Upstairs! Wear your cloak!”
“You know I wouldn't be rude to the old woman who posed for that. What I can't understand is a so-called artist having the gall to pose somebody's great grandmother in her skin . . . and you having the bad taste to want it around.”
Anne came in, cloaked. Jubal said, “Anne, have I ever been rude to you? Or to any of the girls?”
“That calls for opinion.”
“That's what I'm asking for. You're not in court.”
“You have never been rude to any of us, Jubal.”
“Have you ever known me to be rude to a lady?”
“I have seen you be intentionally rude to a woman. I have never seen you be rude to a lady.”
“One more opinion. What do you think of this bronze?”
Anne looked at Rodin's masterpiece, said slowly, “When I first saw it, I thought it was horrible. But I have come to the conclusion that it may be the most beautiful thing I have ever seen.”

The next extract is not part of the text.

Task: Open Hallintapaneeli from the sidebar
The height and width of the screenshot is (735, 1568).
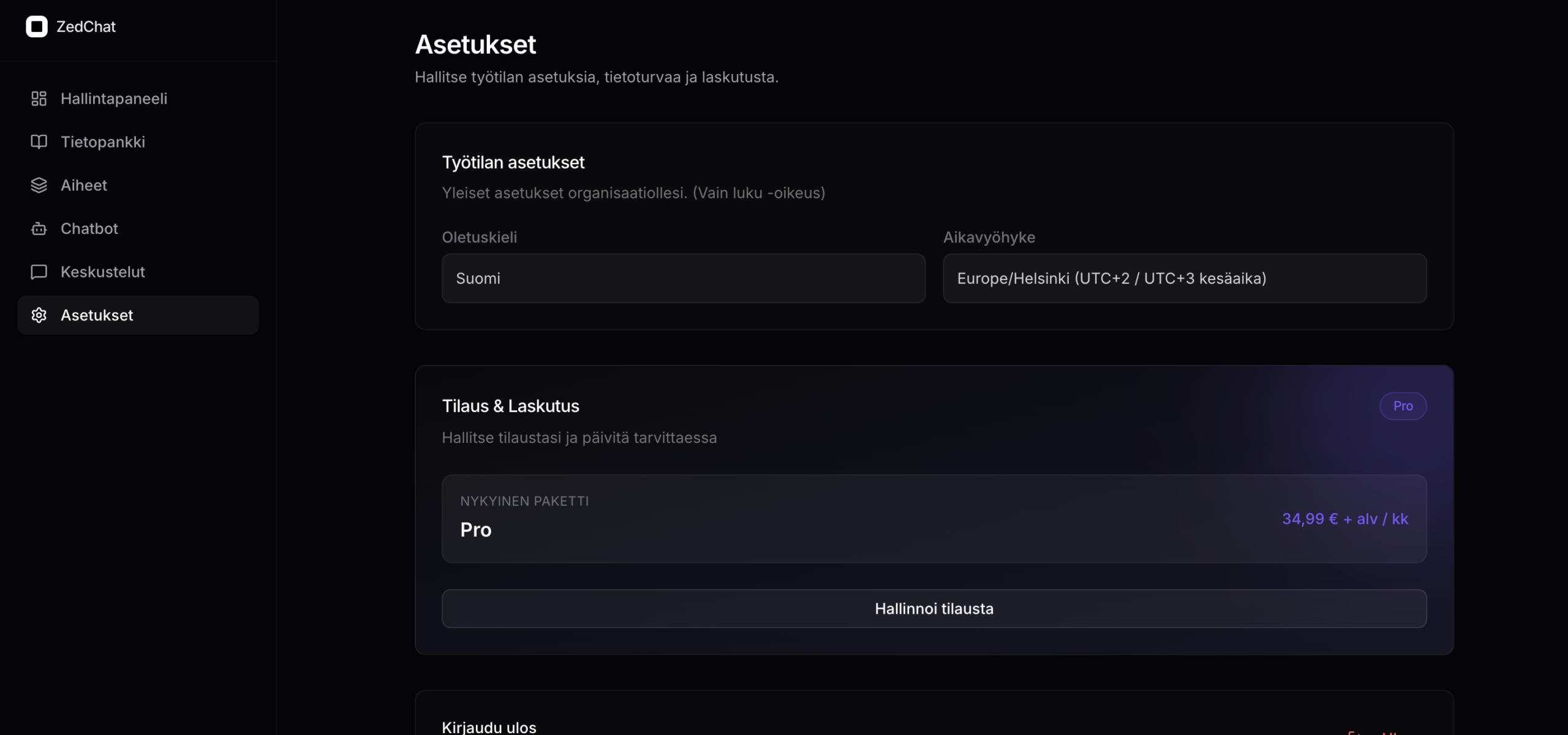Action: pyautogui.click(x=114, y=99)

“Thanks. That's all.” She left. “Want to argue, Ben?”
“Huh? When I argue with Anne, that day I turn in my suit. But I don't grok it.”
“Attend me, Ben. Anybody can see a pretty girl. An artist can look at a pretty girl and see the old woman she will become. A better artist can look at an old woman and see the pretty girl she used to be. A
great
artist can look at an old woman, portray her
exactly
as she is . . . and force the viewer to see the pretty girl she used to be . . . more than that, he can make anyone with the sensitivity of an armadillo see that this lovely young girl is still alive, prisoned inside her ruined body. He can make you feel the quiet, endless tragedy that there was never a girl born who ever grew older than eighteen in her heart . . . no matter what the merciless hours have done. Look at her, Ben. Growing old doesn't matter to you and me—but it
does
to them.
Look at her!”
Ben looked a her. Presently Jubal said gruffly, “All right, blow your nose. Come sit down.”

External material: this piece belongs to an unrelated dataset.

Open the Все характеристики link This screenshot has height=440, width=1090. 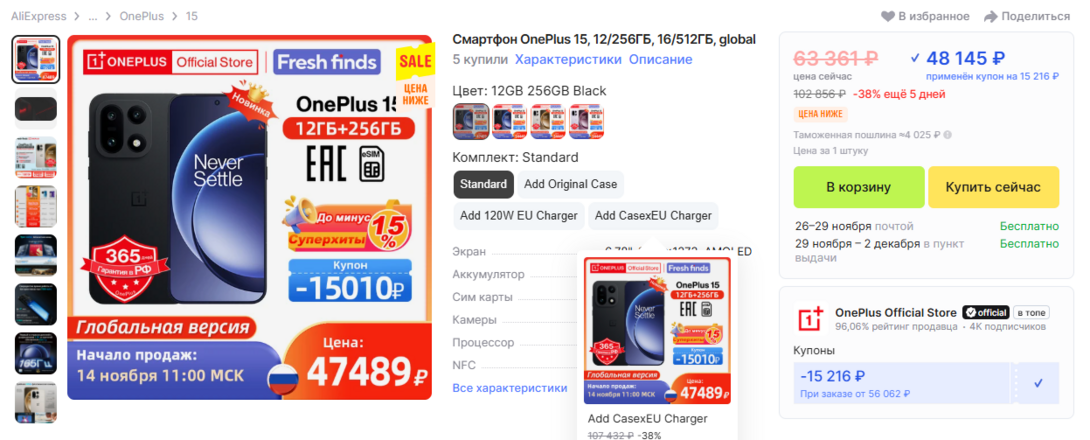click(510, 388)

“No,” Caxton answered. “How about this one? I see it's a girl. But why tie her up like a pretzel?”
Jubal looked at the replica “Caryatid Who Has Fallen under Her Stone.” “I won't expect you to appreciate the masses which make that figure much more than a ‘pretzel'—but you can appreciate what Rodin was saying. What do people get out of looking at a crucifix?”
“You know I don't go to church.”
“Still, you must know that representations of the Crucifixion are usually atrocious—and ones in churches are the worst . . . blood like catsup and that ex-carpenter portrayed as if He were a pansy . . . which He certainly was
not.
He was a hearty man, muscular and healthy. But a poor portrayal is as effective as a good one for most people. They don't see defects; they see a symbol which inspires their deepest emotions; it recalls to them the Agony and Sacrifice of God.”